IF 4.7 2区 教育学 Q1 EDUCATION, SCIENTIFIC DISCIPLINES Pub Date : 2023-12-01 Epub Date: 2023-04-12 DOI: 10.1080/0142159X.2023.2190479
James G Boyle, Matthew R Walters, Susan Jamieson, Steven J Durning

Distributed cognition (DCog) is a member of the family of situativity theories that widens the lens of cognition from occurring solely inside the head to being socially, materially and temporally distributed within a dynamic system. The concept of extending the view of cognition to outside the head of a single health professional is relatively new in the healthcare system. DCog has been increasingly used by researchers to describe many ways in which health professionals perform in teams within structured clinical environments to deliver healthcare for patients.

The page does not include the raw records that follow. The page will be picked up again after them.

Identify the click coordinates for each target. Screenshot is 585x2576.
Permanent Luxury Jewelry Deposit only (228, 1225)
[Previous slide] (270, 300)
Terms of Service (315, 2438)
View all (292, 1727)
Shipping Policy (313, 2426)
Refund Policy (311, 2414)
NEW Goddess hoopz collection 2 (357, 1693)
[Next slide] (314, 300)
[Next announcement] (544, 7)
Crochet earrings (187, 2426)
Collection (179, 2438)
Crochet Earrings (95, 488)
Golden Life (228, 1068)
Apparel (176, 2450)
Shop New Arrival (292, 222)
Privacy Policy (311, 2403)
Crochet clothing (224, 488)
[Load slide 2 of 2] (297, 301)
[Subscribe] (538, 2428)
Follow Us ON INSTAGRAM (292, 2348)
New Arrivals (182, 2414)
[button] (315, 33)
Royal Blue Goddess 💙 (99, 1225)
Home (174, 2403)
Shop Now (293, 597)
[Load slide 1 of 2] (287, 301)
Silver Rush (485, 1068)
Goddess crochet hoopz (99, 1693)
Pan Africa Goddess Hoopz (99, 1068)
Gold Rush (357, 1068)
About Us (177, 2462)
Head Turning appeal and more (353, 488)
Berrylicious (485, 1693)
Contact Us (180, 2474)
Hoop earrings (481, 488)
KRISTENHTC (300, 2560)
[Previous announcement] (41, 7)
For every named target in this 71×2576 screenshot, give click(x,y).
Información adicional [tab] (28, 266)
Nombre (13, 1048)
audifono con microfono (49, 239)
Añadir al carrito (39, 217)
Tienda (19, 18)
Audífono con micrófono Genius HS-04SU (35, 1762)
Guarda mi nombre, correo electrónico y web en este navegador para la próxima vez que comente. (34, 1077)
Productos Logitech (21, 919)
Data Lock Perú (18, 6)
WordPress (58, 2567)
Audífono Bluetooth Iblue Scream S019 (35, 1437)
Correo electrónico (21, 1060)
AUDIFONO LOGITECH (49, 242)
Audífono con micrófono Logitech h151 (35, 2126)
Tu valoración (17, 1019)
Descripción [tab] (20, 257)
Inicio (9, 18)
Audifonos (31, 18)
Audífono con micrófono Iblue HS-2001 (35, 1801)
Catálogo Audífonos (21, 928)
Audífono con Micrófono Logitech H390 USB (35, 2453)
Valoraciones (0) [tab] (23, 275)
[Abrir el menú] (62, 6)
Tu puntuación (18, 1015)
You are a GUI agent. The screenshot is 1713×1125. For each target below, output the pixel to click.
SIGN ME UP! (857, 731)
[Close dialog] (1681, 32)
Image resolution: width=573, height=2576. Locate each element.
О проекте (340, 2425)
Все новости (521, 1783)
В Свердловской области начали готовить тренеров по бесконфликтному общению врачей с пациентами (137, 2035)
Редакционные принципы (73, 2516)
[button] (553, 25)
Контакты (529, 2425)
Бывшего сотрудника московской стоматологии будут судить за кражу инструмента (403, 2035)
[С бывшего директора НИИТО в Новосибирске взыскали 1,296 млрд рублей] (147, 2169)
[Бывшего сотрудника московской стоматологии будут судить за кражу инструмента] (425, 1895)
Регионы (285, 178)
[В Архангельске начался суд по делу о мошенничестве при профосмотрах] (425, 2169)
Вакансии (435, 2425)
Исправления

In this Guide, we expound ten central tenets of the macro (grand) theory of DCog (1. Cognition is decentralized in a system; 2. The unit of analysis is the system; 3. Cognitive processes are distributed; 4. Cognitive processes emerge from interactions; 5. Cognitive processes are interdependent; 6. Social organization is a cognitive architecture; 7. Division of labour; 8. Social organization is a system of communication; 9. Buffering and filtering; 10. Cognitive processes are encultured) to provide theoretical insights as well as practical applications to the field of health professions education.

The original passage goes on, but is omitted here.